Pet therapy e anziani

Pet therapy e anziani


Gli anziani sono soggetti a vivere una dimensione di rassegnazione che può anche portare ad una condizione depressiva, ad un malessere generale, all’apatia e alla perdita di fiducia.

Spesso tali sentimenti e sensazioni negative sono determinate dalla perdita di una persona cara, dall’allontanamento dei familiari perché magari sono lontani, dalla solitudine e dalle giornate da riempire in qualche modo.

Se poi alla sofferenza psicologica si aggiunge anche quella fisica, a causa dei normali problemi legati all’età, allora le complicazioni rischiano di moltiplicarsi. E’ proprio in questi casi che la pet therapy può invece risultare di grande aiuto per gli anziani.

Che sia un cane, un gatto, un coniglio, l’animale è in grado di far rivivere una situazione di accudimento che dona grande vitalità alla persona anziana. Inoltre, proprio animali simili possono regalare momenti di grande gioia, vivacità, scambio affettuoso di attenzioni.

La possibilità per l’anziano di poter occuparsi di qualcuno, fa rivivere in lui la presenza dei figli oppure dei nipoti, facendolo sentire importante per un altro essere vivente.

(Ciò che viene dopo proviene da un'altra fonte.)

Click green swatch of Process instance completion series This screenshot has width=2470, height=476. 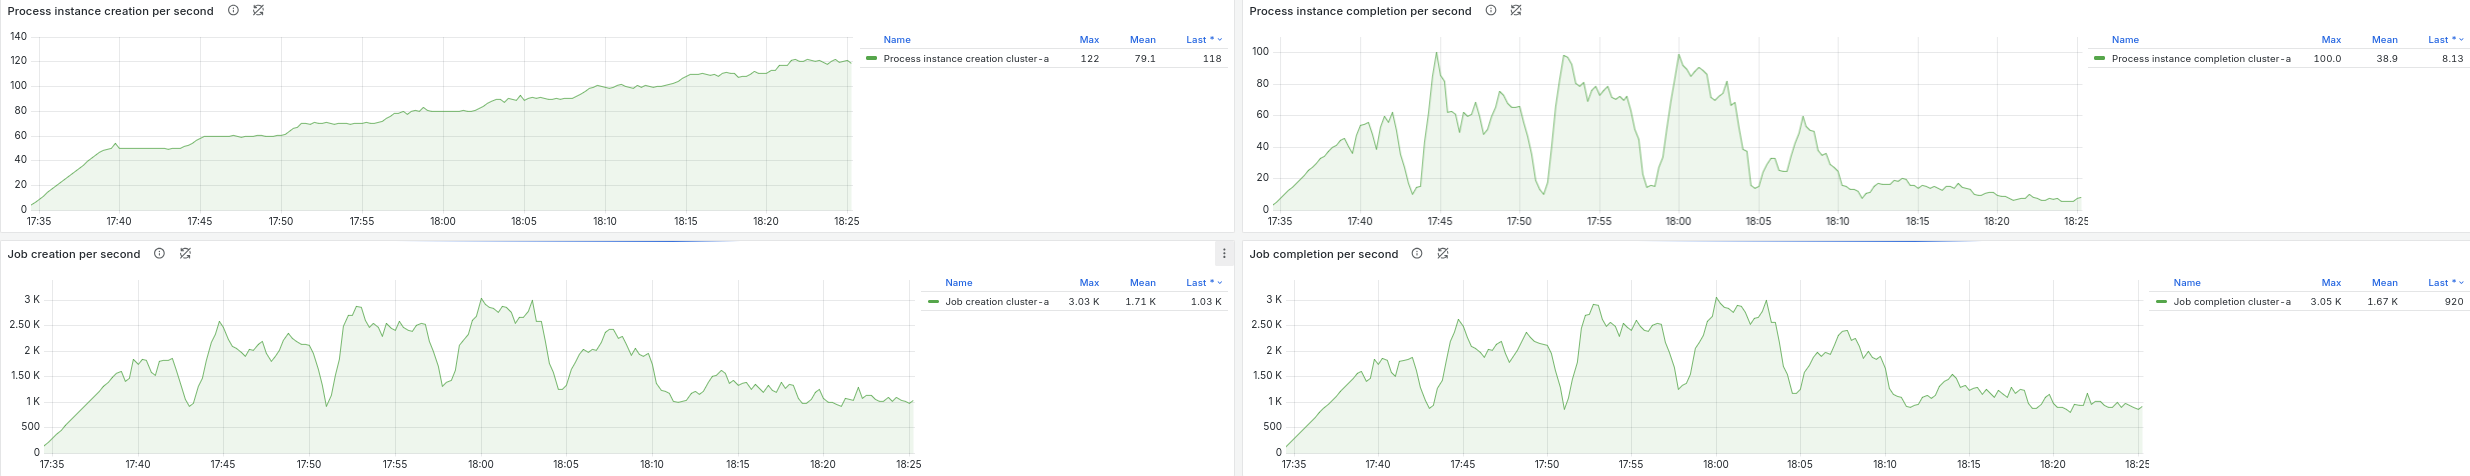(x=2100, y=59)
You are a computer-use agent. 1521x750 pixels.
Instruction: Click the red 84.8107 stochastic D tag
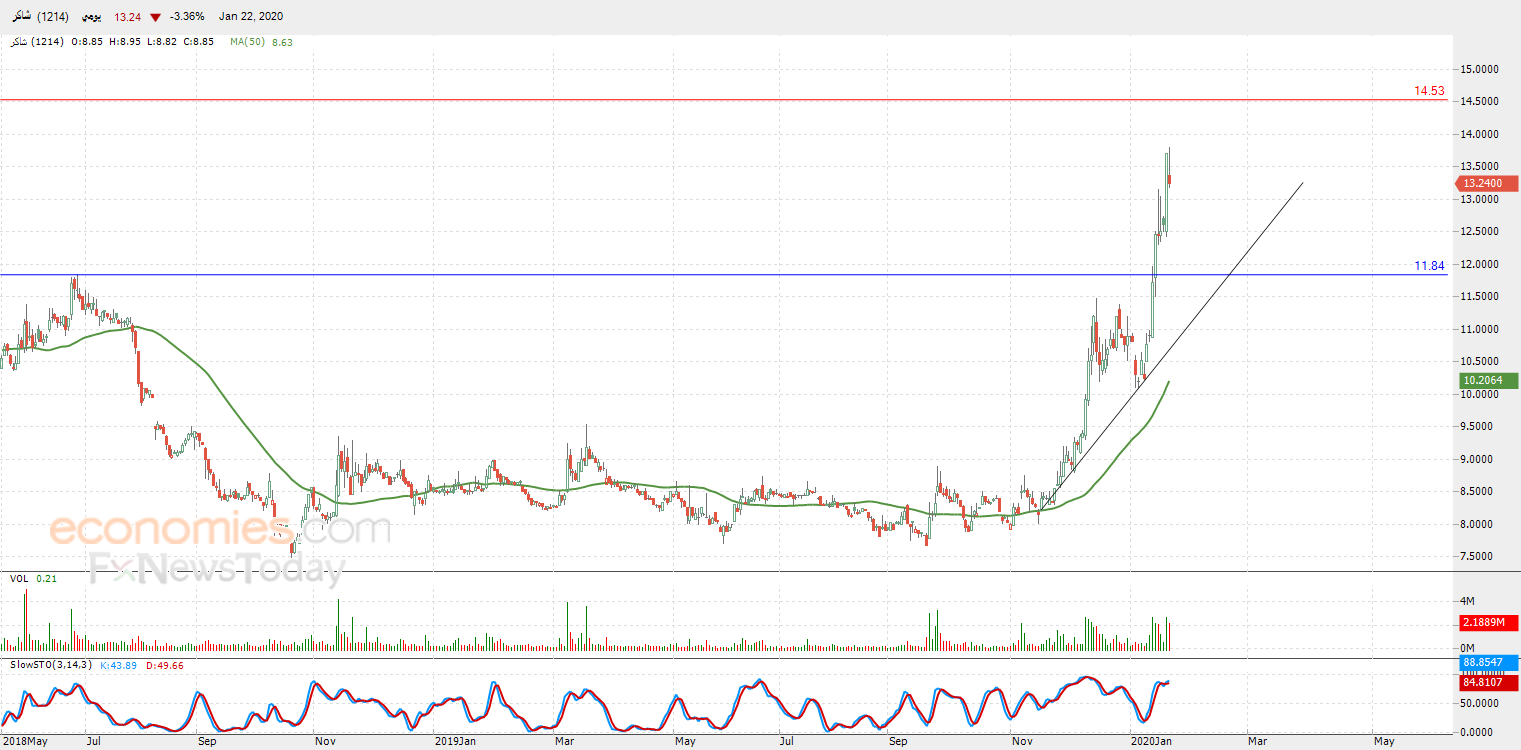[1487, 685]
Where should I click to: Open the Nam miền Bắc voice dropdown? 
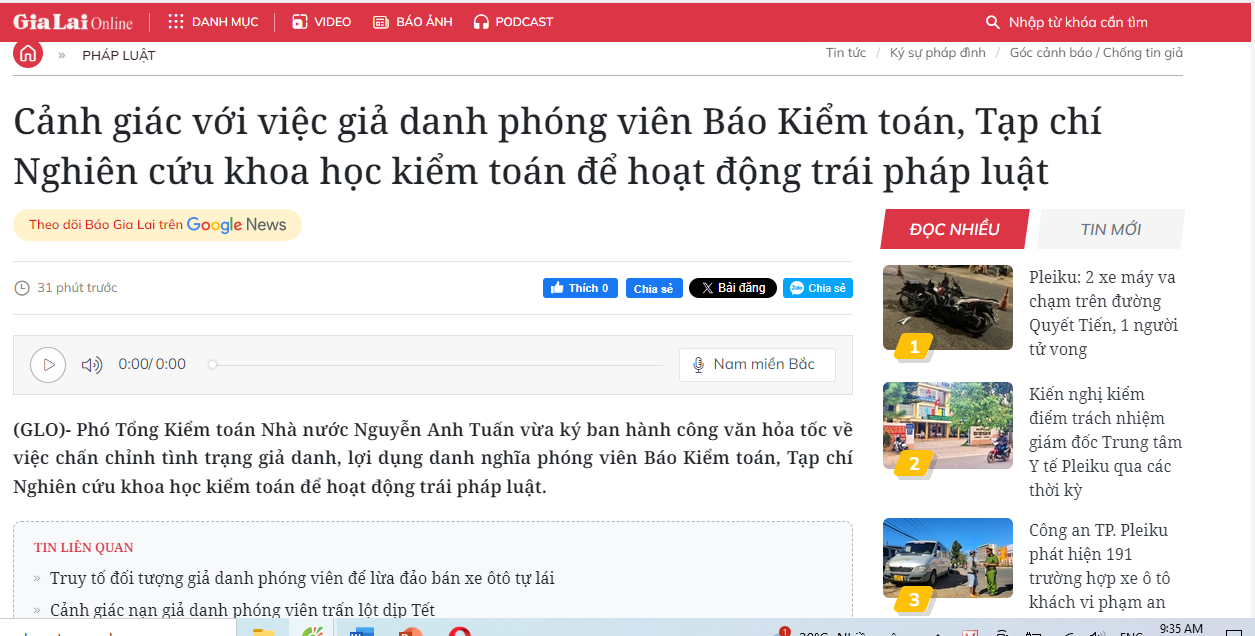(x=756, y=365)
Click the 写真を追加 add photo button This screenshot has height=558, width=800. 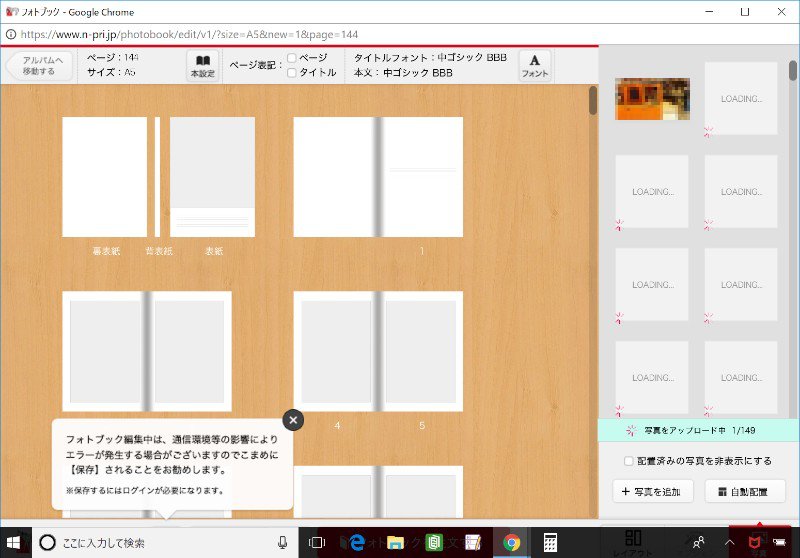coord(651,491)
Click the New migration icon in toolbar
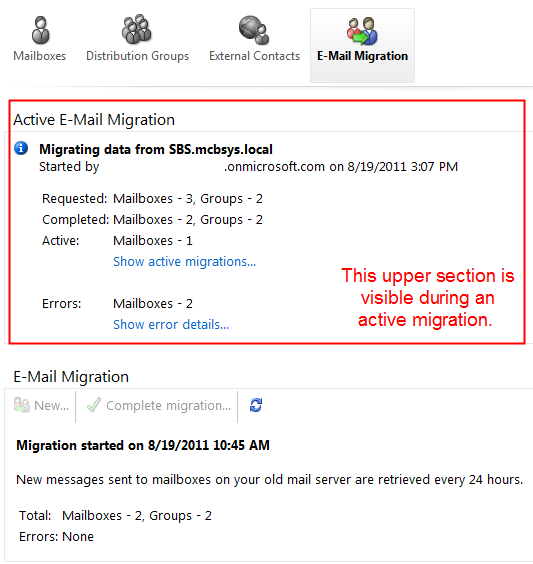 point(22,405)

La pet therapy è importante anche perché va a favorire la socializzazione e stimola anche le relazioni sociali. Inoltre è stato riscontrato come la pet therapy applicata agli anziani possa stimolare la creatività, la curiosità, la calma, la capacità di concentrazione ed osservazione dei comportamenti del proprio animale.

In questo modo, quelli che sono invece i malesseri legati alla depressione, all’ansia, si allontanano dal quotidiano della persona anziana.

La pet therapy dunque è un intervento terapeutico vero e proprio, il quale viene messo in atto anche direttamente nelle case di riposo, facendo raggiungere ottimi risultati.

L’obiettivo è quello di promuovere un cambiamento positivo della qualità della vita e del benessere del paziente e questo si verifica, proprio grazie all’inserimento di animali domestici nel quotidiano degli anziani.

Spesso quindi la pet therapy si affianca alle terapie utilizzate per migliorare le condizioni di vita psicofisiche di una persona in età avanzata e i risultati sono sempre evidenti. Spesso poi l’animale come il cane è anche un tramite tra il paziente e il medico o tra il paziente e il resto del mondo.

In pratica, l’interazione con l’animale va ad aumentare l’attenzione che il soggetto rivolge verso il mondo esterno ed aumenta la capacità di relazionarsi ad esso.

Avere accanto un piccolo amico peloso allontana la tristezza e porta il buonumore, accarezzare un gatto che poi fa le fusa aiuta a rilassarsi e ristabilisce l’equilibrio della pressione sanguigna, allentando le tensioni emotive.

Tanti sono quindi i vantaggi che la presenza di un animale domestico può apportare nella vita di una persona anziana.

Si tratta di benefici sia fisici che psicologici. Non soltanto si parla di cani e gatti, vi possono essere anche tartarughe, pesci, pappagallini, però è ovvio che animali come i nostri amici a quattro zampe riescono ad instaurare un rapporto più diretto e profondo, in certo senso, o comunque non solo limitato all’accudimento.